CIS 451 Week 11

Synchronization

To effectively use multiple threads, you typically need some mechanism for mutual exclusion: Guaranteeing that a segment of code is run while no other thread is an a corresponding sensitive area.
- For example: Producer thread adds data to a shared array, consumer removes data from that array. The sections in each thread that access the array must be mutually exclusive
- Producer: ++last; buffer[last] = newItem
- Consumer: itemToConsume = buffer[last]; --last;
- What happens if code gets executed c1, p1, p2, c2?
- Conventional solution is to make sure consumer can’t execute it’s “critical section” while consumer is executing its critical section.
In a single-processor system an atomic testAndSet instruction can provide the basis for mutual exclusion
- top: tas r1, addr, 1; bnez r1 top
- This guards against threads/processes being interleaved.
- This needs to be a special instruction built into the hardware — even in single processor CPU.
In a multi-core / multiprocessor system the two threads may be running at the same time on different cores.
- Typical algorithms still applicable
  - Test and set
  - atomic exchange
  - fetch-and-increment
- However, these require an atomic mem read / mem write combination.
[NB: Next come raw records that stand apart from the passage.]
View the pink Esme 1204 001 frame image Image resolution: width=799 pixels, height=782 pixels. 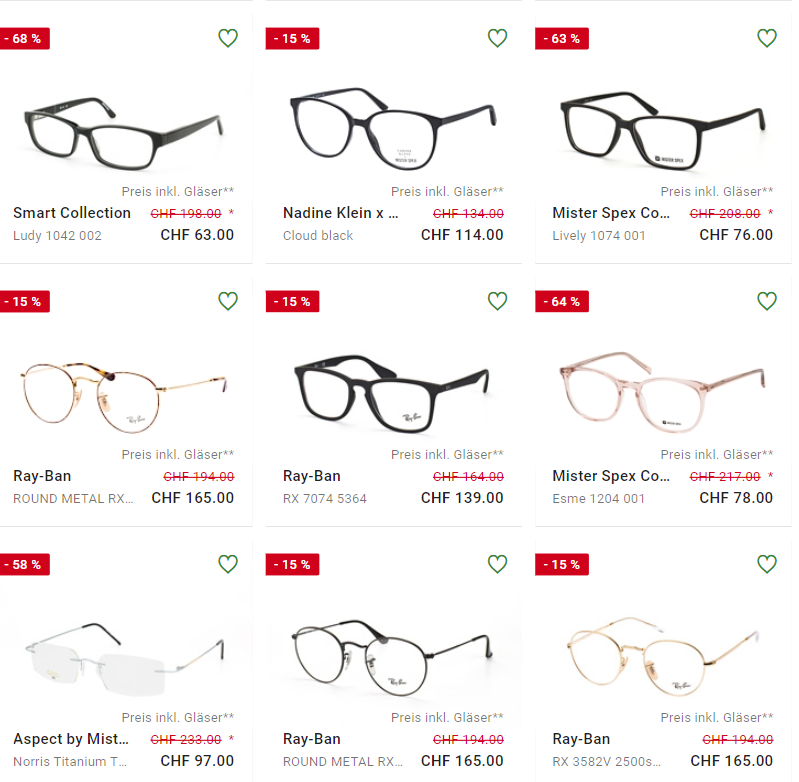[662, 391]
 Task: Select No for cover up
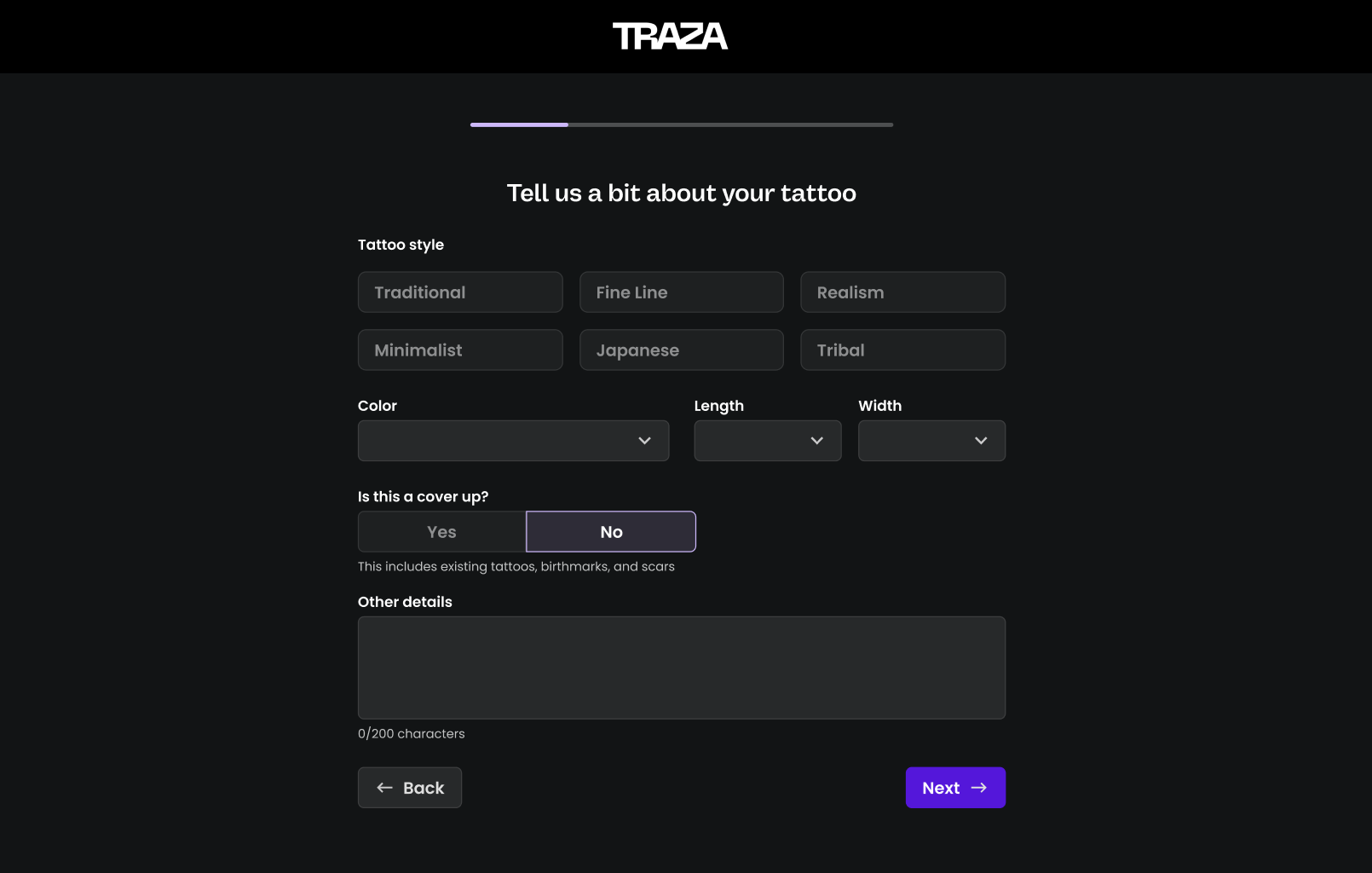pos(611,532)
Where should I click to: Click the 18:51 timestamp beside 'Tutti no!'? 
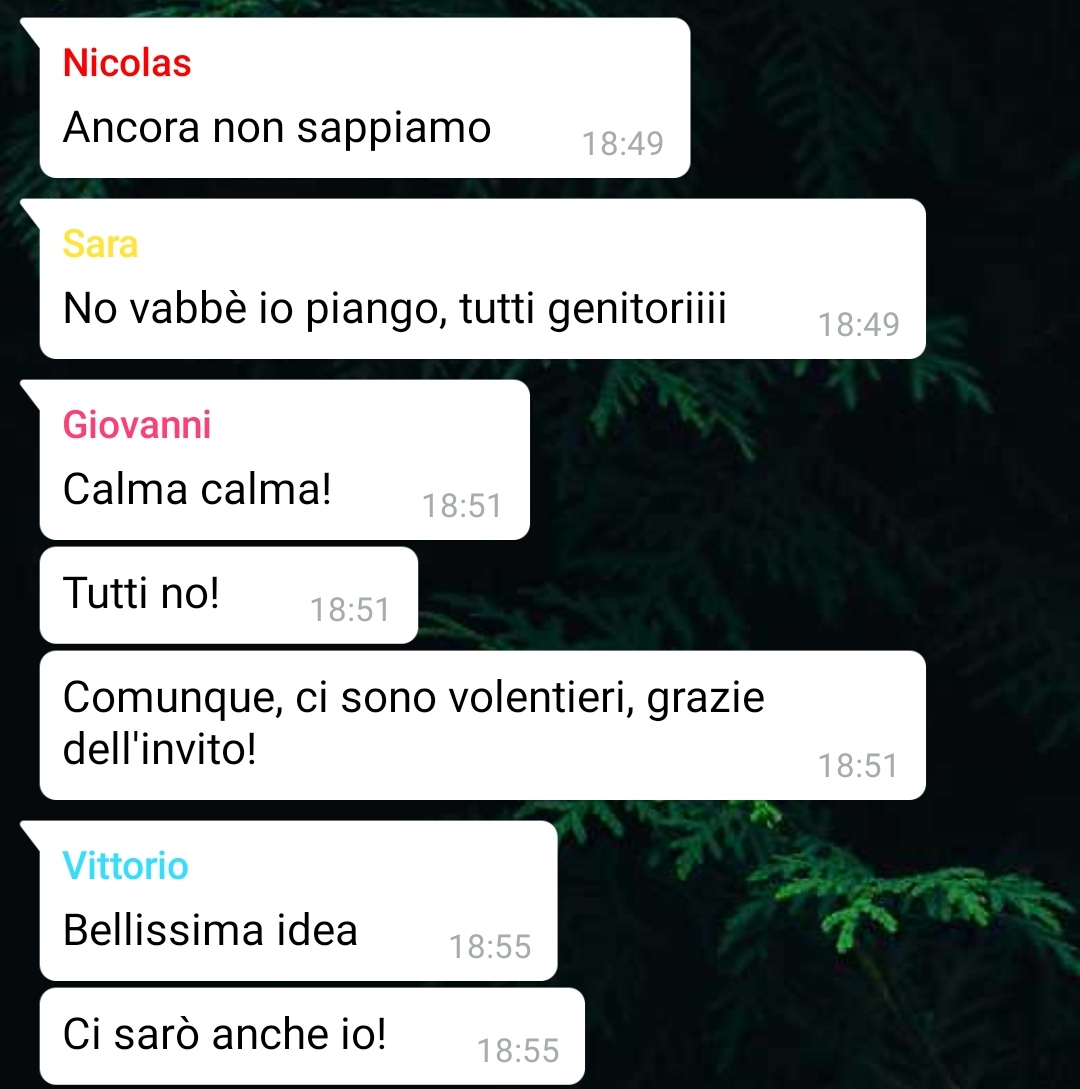350,610

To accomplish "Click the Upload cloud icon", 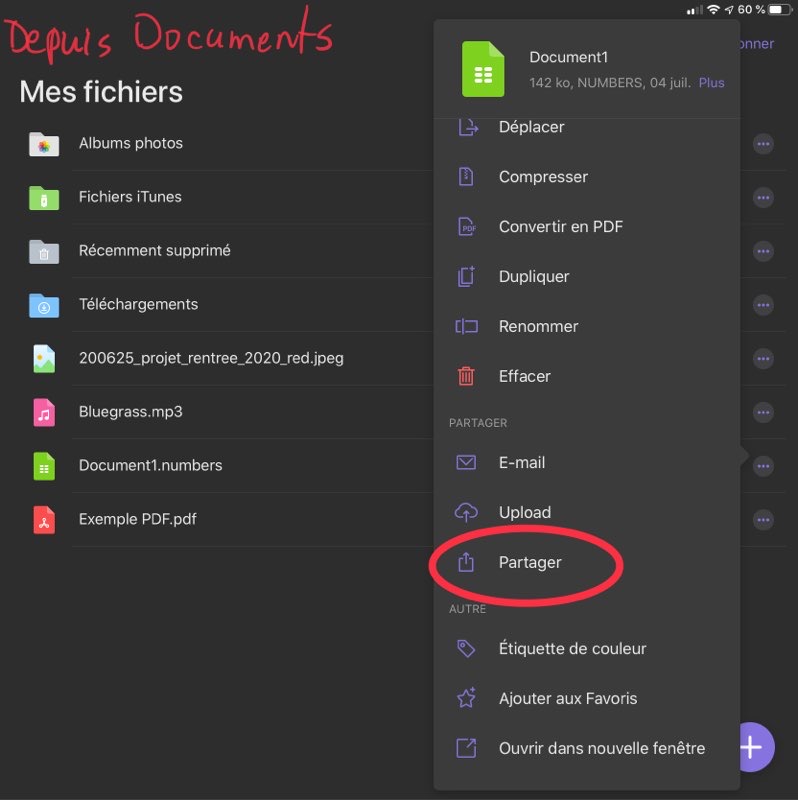I will (466, 513).
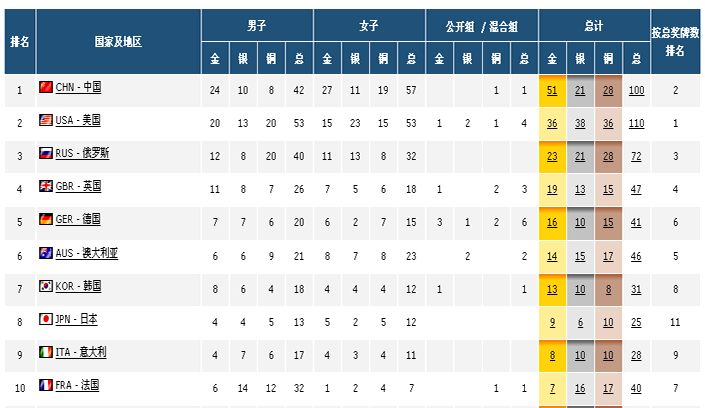Click the USA flag icon
Screen dimensions: 705x408
pyautogui.click(x=45, y=121)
This can be difficult to do efficiently.
- More common approach is not requiring atomicity, but detecting when a read/write pair gets interrupted.
- MIPS and RISC V use load reserved and store conditional
  - load reserved loads data from the requested address, then creates a reservation on the memory address (i.e., stores the address somewhere “safe”)
  - store conditional verifies that the reservation is still in place and returns a 0 if success, non-zero if fail.
  - To be specific, an intervening store (or invalidation message on the bus) will overwrite the reservation and cause other stores to fail.
    - context switch also invalidates reservation
  - “Atomic” exchange of x4 and data located at addr1

try:   mov x3 <-- x4
       lr  x2 <-- addr
       sc  x3, addr1  # stores value of x3 *and* x3 gets 0 for success, 1 for failure
       bnez x3, try   # loop if fails
       mov x4 <-- x2

Register value and memory value should be atomically swapped.
If another memory access to addr intervenes, then attempt fails and we try again.
- lr places addr in a special register called the reserve register
- When cache sees an invalidate message come in, and the address for that message is the one in the reserve register, then the subsequent sc must fail.
- Note that the bus access protocol ensures that all processors will agree on which sc is first (and which others must fail).

        li x2 <-- #1
lockit: EXCH x2, 0(addr_of_lock)
        bnez x2, lockit

Kind of like “test and set”
In other words,
- set x2 equal to 1.
- Do an atomic swap with the memory address of the lock
- If x2 comes back with a 0 in it, then the lock wasn’t held previously and the process now has the lock.
- Otherwise, the lock is in use, try again.
Problem with doing this in a multiprocessor system?
- The sc will cause coherency messages.
- The spinning will cause a lot of coherency messages.
How to improve?
- Do a simple read first. (Don’t try to acquire the lock until you know it’s free).
- The simple read won’t cause traffic.
- Eventually, the write that frees the lock will cause a coherence message to be sent which will update the cached copy and allow your code to progress to the acquisition stage.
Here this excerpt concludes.